ClickHouse Data Writing Rules

Data Write Rules

• [Rule] Use external modules to ensure idempotence of data import.

  ClickHouse does not support transactional guarantees for data writes. Use external import modules to ensure data idempotence. For example, if a batch fails to import, drop the data of the corresponding partition or clear the imported data, and re-import the data of the partition or batch.

• [Rule] Write data with large batches and a low frequency.

  Each time data is inserted into ClickHouse, one or more part files are generated. If there are too many data parts, the merge pressure increases, potentially causing various exceptions and affecting data insertion. It is recommended that 5,000 to 100,000 rows be written per batch. Adjust the number of rows based on the number of fields to reduce memory and CPU pressure on the node where data is written. Ensure no more than one insertion per second.

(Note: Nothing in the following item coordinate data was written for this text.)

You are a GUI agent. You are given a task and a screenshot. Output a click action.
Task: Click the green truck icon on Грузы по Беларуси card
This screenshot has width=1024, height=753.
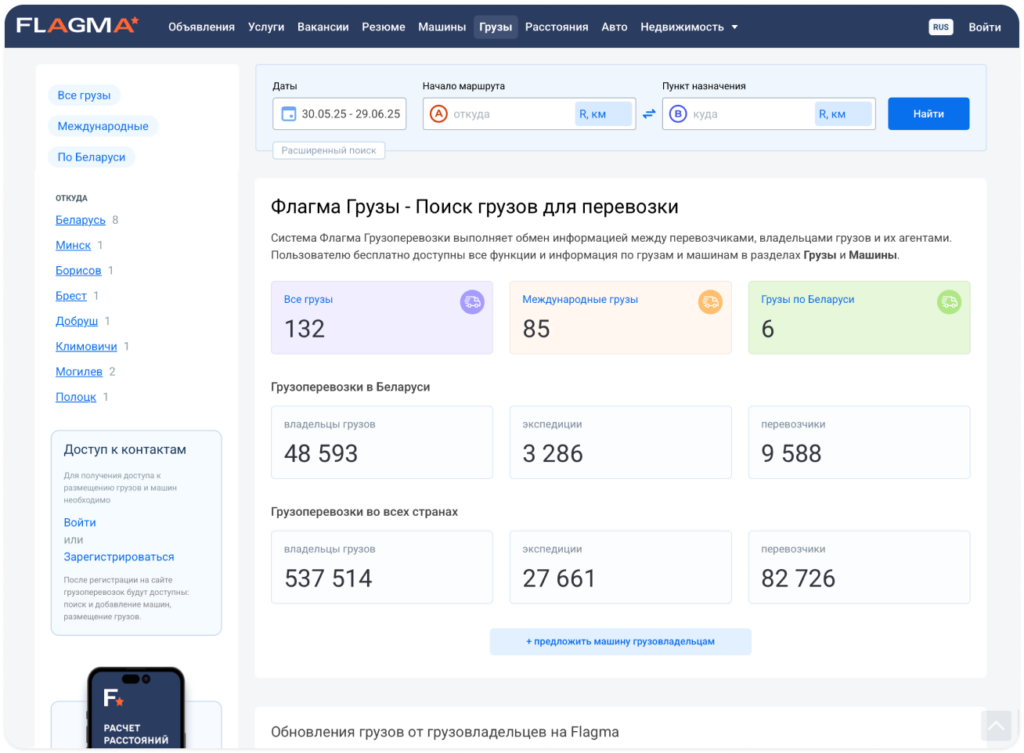[x=949, y=302]
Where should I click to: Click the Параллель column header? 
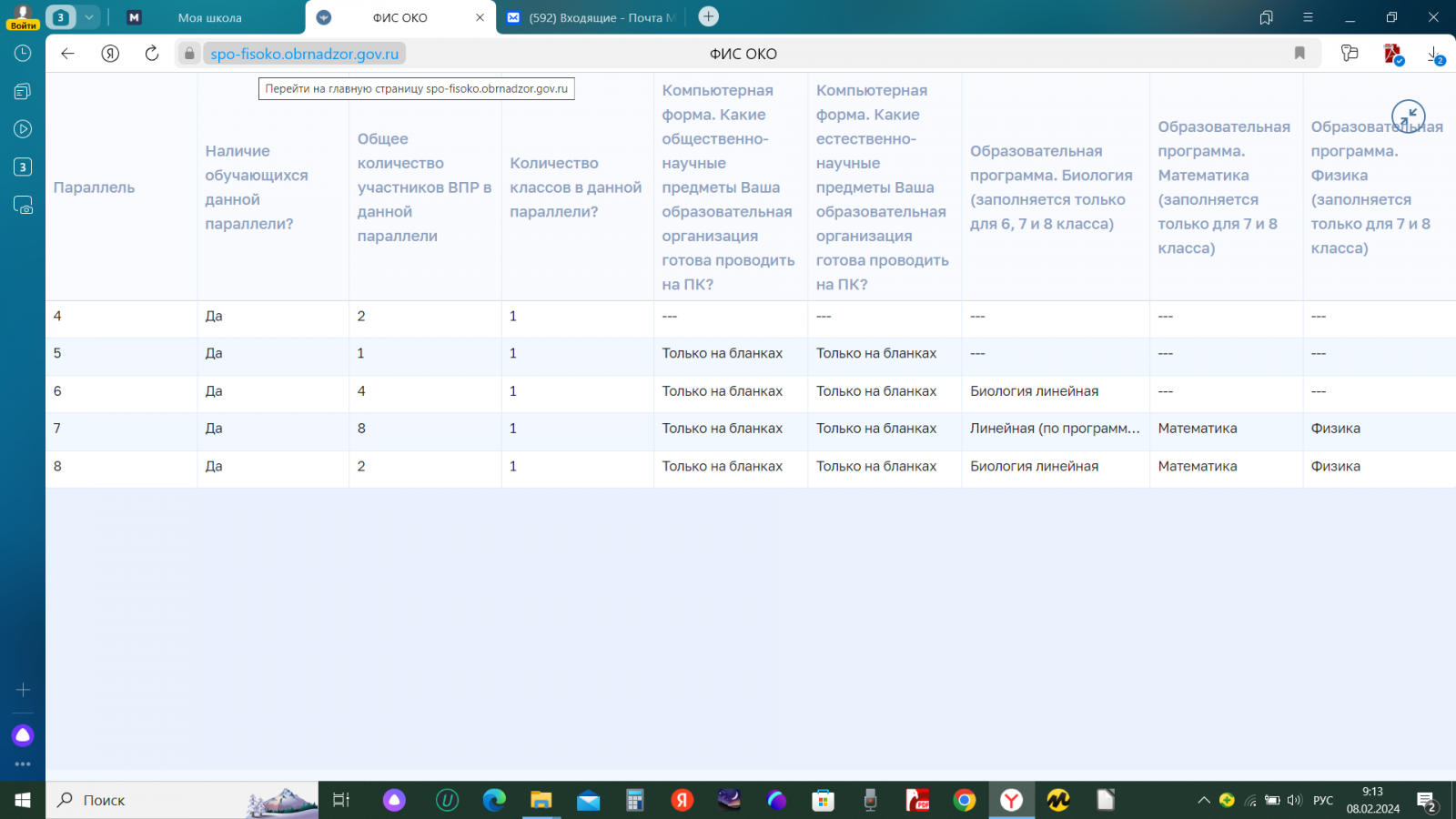(94, 187)
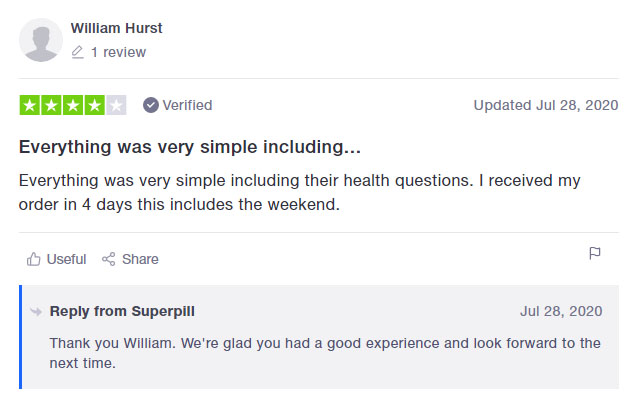Open the review title "Everything was very simple including..."
This screenshot has height=401, width=638.
(190, 147)
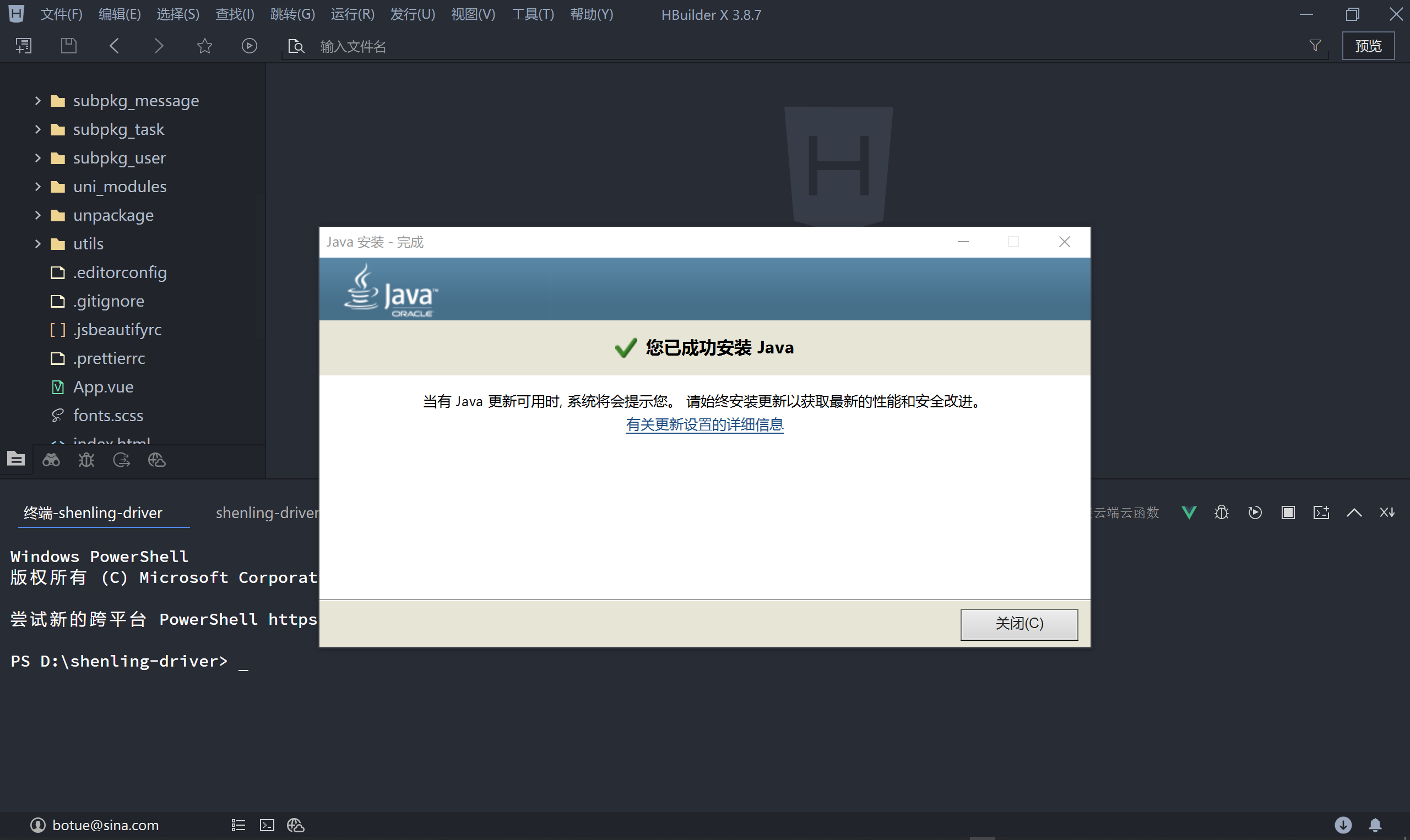
Task: Open the search binoculars sidebar icon
Action: [x=51, y=460]
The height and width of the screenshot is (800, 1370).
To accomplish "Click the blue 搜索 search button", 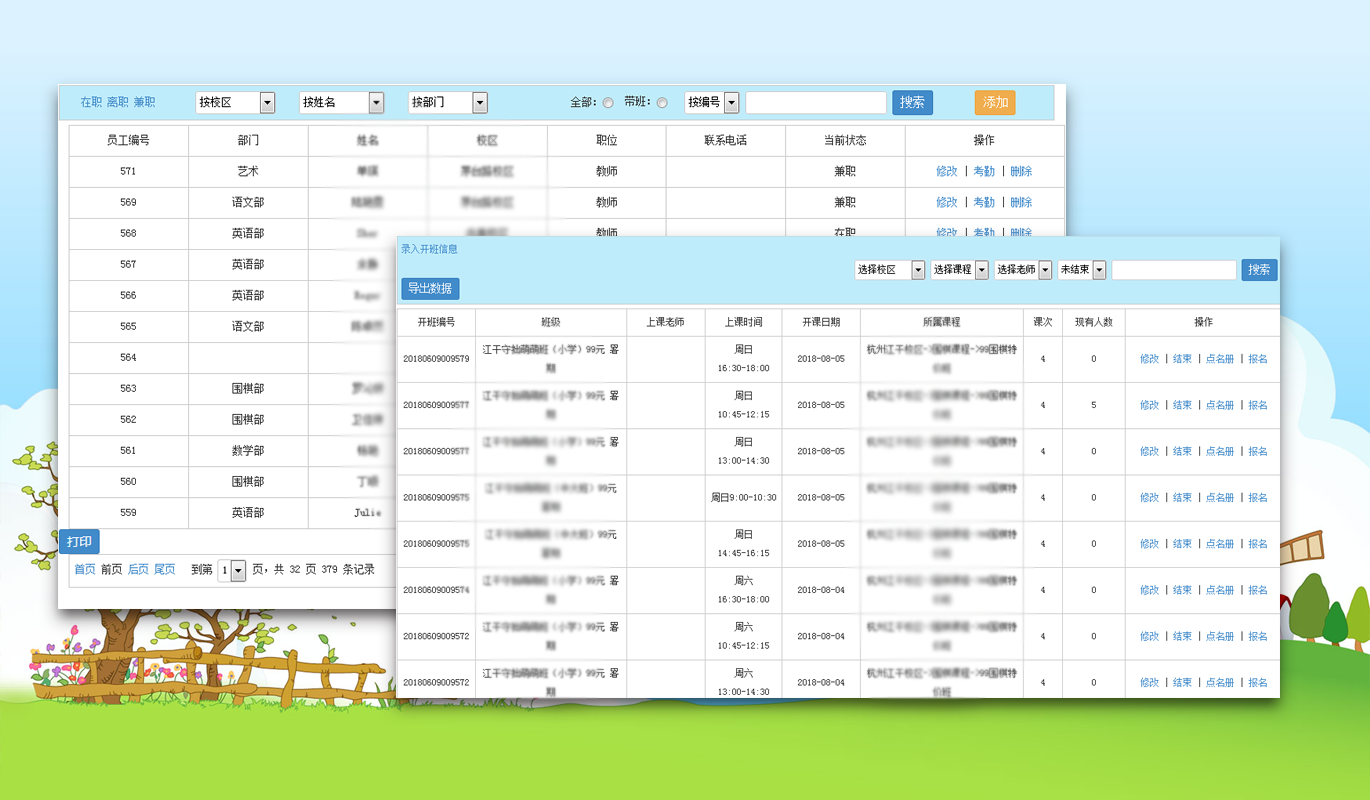I will [x=911, y=102].
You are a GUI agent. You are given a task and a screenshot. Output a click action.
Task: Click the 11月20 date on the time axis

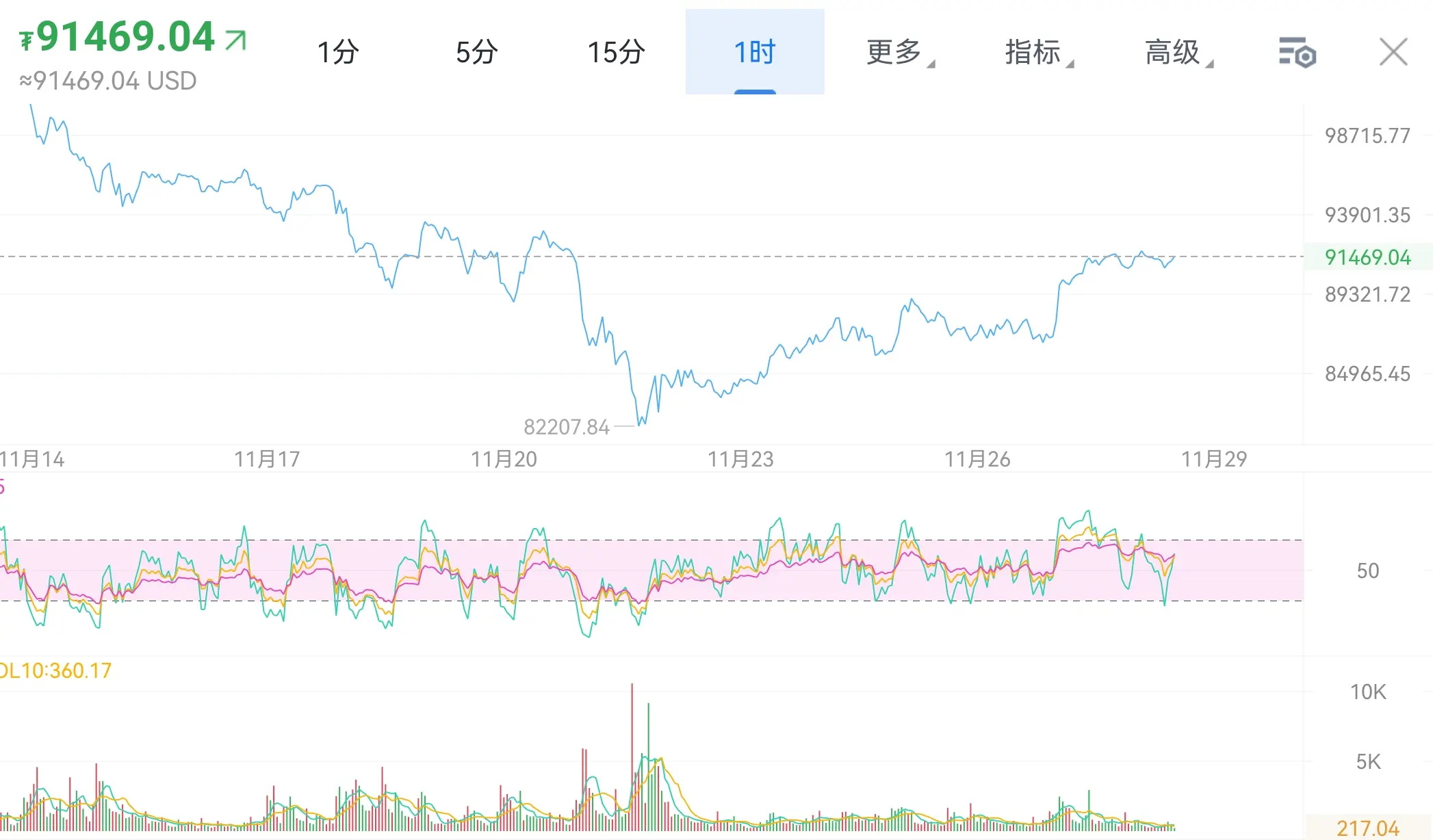[x=504, y=459]
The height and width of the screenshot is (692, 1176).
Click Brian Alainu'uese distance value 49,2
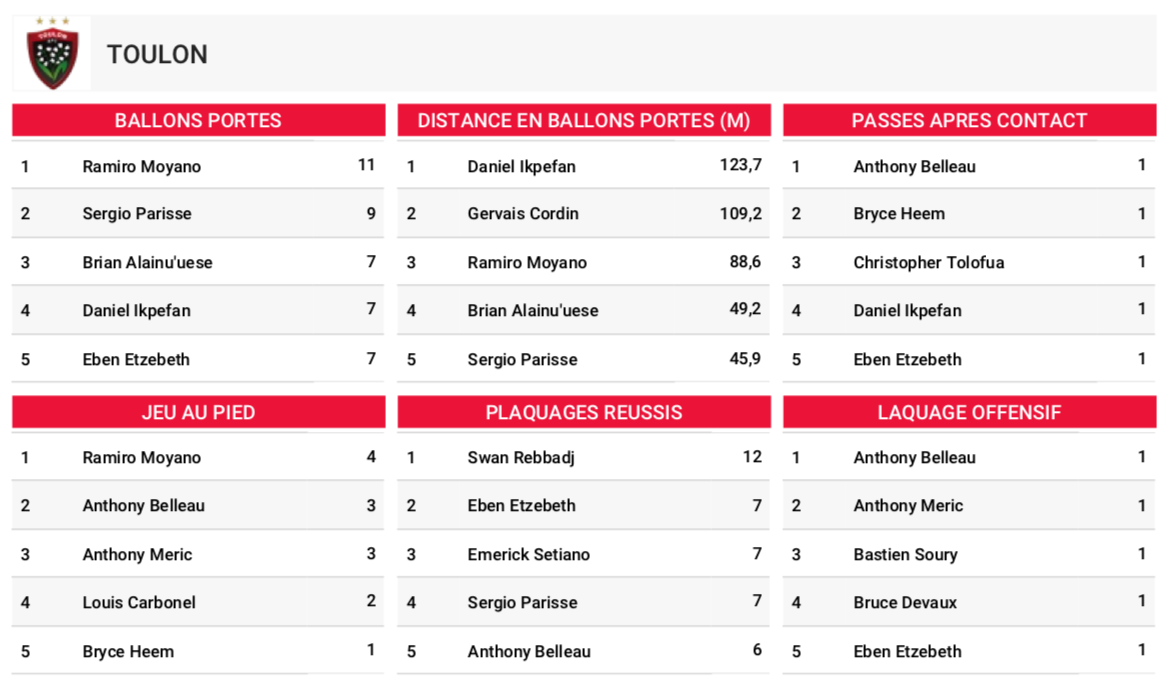tap(745, 309)
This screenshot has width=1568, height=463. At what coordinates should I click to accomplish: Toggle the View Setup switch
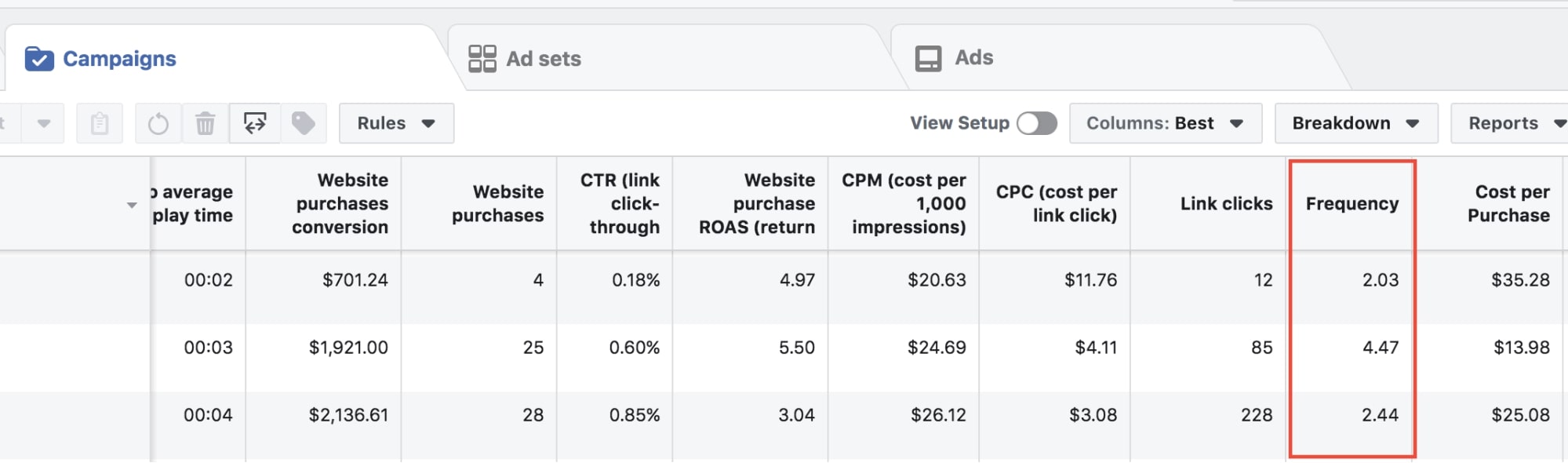1036,123
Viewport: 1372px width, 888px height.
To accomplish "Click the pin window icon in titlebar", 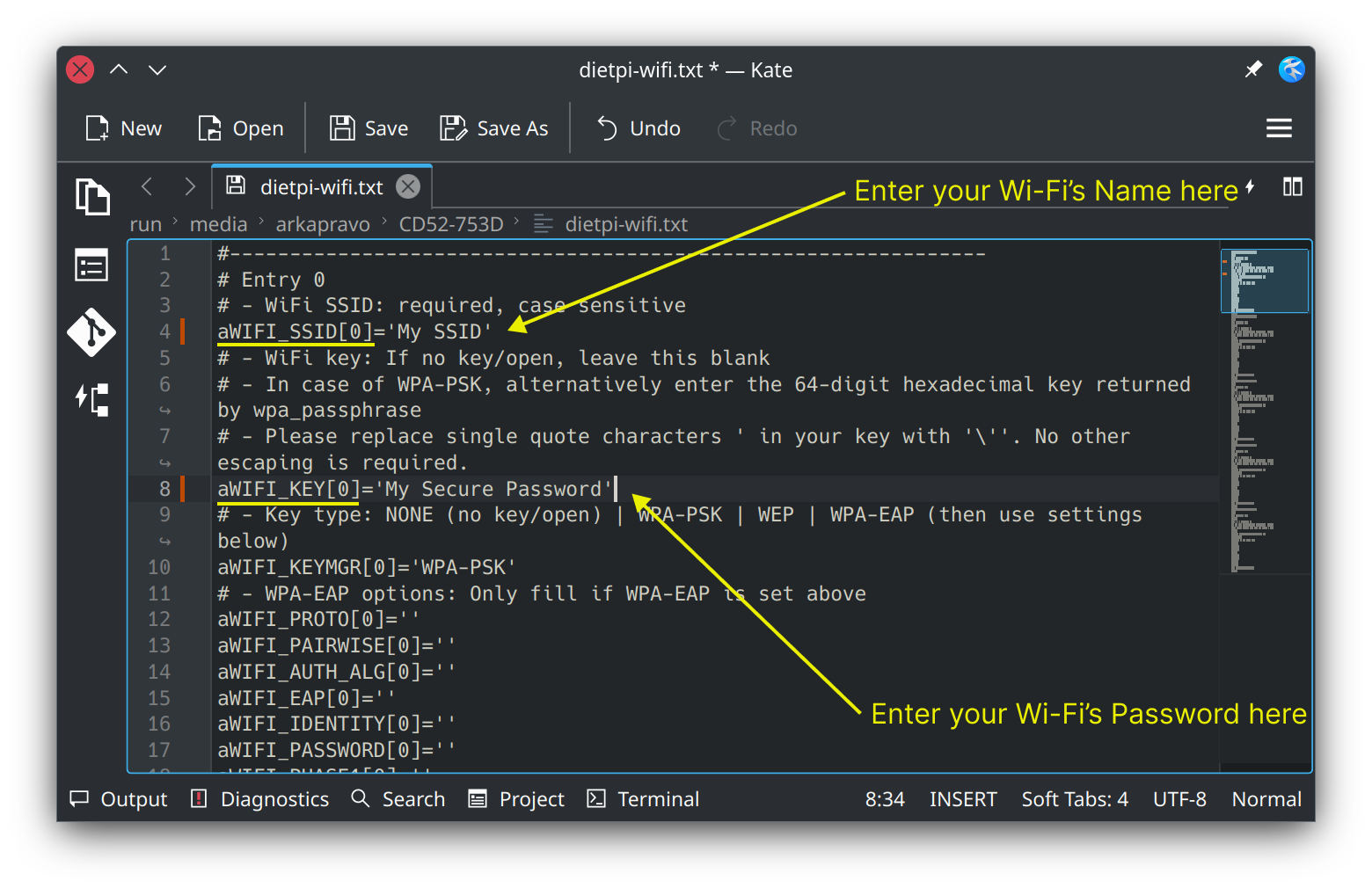I will (x=1253, y=69).
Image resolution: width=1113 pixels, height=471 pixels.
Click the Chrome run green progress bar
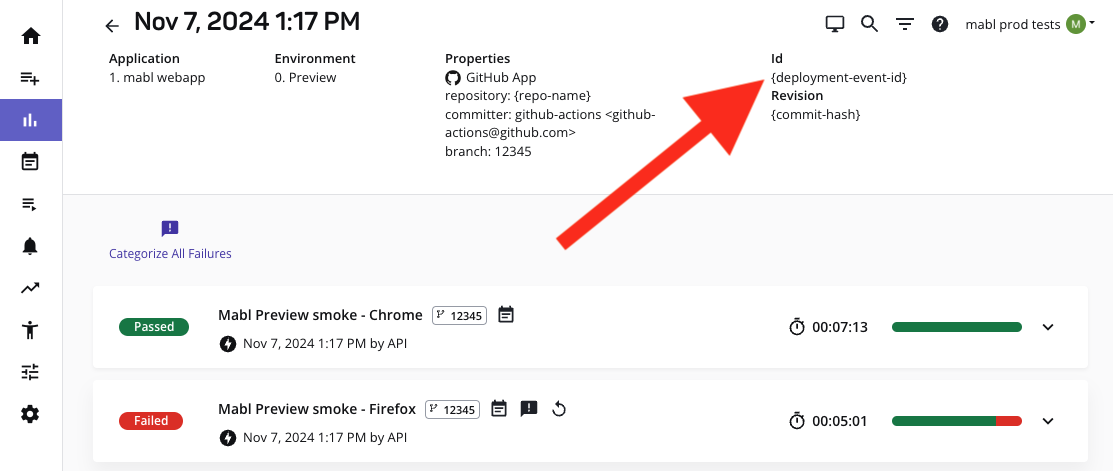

• [Suggestion] Insert data into only one partition at a time.

  If data belongs to different partitions, a part file is generated each time data from different partitions is inserted, increasing the total number of parts. It is recommended that data inserted in a batch belong to the same partition.

• [Suggestion] Exercise caution when inserting data into distributed tables in batches.
  • When data is written to a distributed table, it is distributed across all local tables in the cluster. Each local table receives 1/N of the total inserted data. Small batch sizes can lead to numerous data parts, increasing merge pressure and potentially affecting data insertion.
  • Data Consistency: Data is initially written to the host of the distributed table and then asynchronously sent to the host of the local table for storage. There is no consistency check, so if the host of the distributed table fails, data may be lost.
  • Writing data to a distributed table is slower than writing to a local table, as the disk and network I/O of the node handling the distributed table can become a performance bottleneck.
  • The client inserting data cannot detect if the distributed table successfully forwards data to each shard. If forwarding fails, the client continuously retries, consuming CPU resources.
  • Distributed table insertion is suitable only for data deduplication scenarios, where the sharding key forwards data to the same shard for subsequent deduplication queries.
• [Suggestion] Exercise caution when performing delete and update operations.

  Standard SQL update and delete operations are synchronous, meaning the server returns the execution result immediately. However, ClickHouse performs these operations asynchronously. When an update statement is executed, the server responds immediately, but the data change is queued, potentially leading to overwrites and compromising atomicity. For service scenarios requiring update and delete operations, use the ReplacingMergeTree, CollapsingMergeTree, and VersionedCollapsingMergeTree engines.

• [Suggestion] Exercise caution when performing the optimize operation.

  Generally, optimize rewrites tables. Perform this operation during off-peak hours to avoid consuming excessive I/O, memory, and CPU resources, which can slow down or disrupt service queries.

• [Suggestion] Run the ALTER TABLE statement for each column individually.
  • Exercise caution when doing delete, update, and mutation operations.

    The update and delete of standard SQL statements are synchronous operations. That is, the client needs to wait for the server to return the execution results (usually an int value). In contrast, the update and delete of ClickHouse are asynchronous operations. When an update statement is processed, the server immediately returns the request status: success or fail, while the operation is not complete. At that time, the update request is accepted and queued in the background. As a result, the operation may be overwritten, and atomicity of operations cannot be ensured.

    For scenarios that involve update and delete operations, you are advised to use the ReplacingMergeTree, CollapsingMergeTree, and VersionedCollapsingMergeTree engines. For details, see Table Engines.

  • Try to avoid adding or deleting data columns.

    Plan the number of columns for future use, reserve enough columns to avoid a large number of alter table modify operations during service running in the production system. Otherwise, unpredictable performance problem and data inconsistency may occur.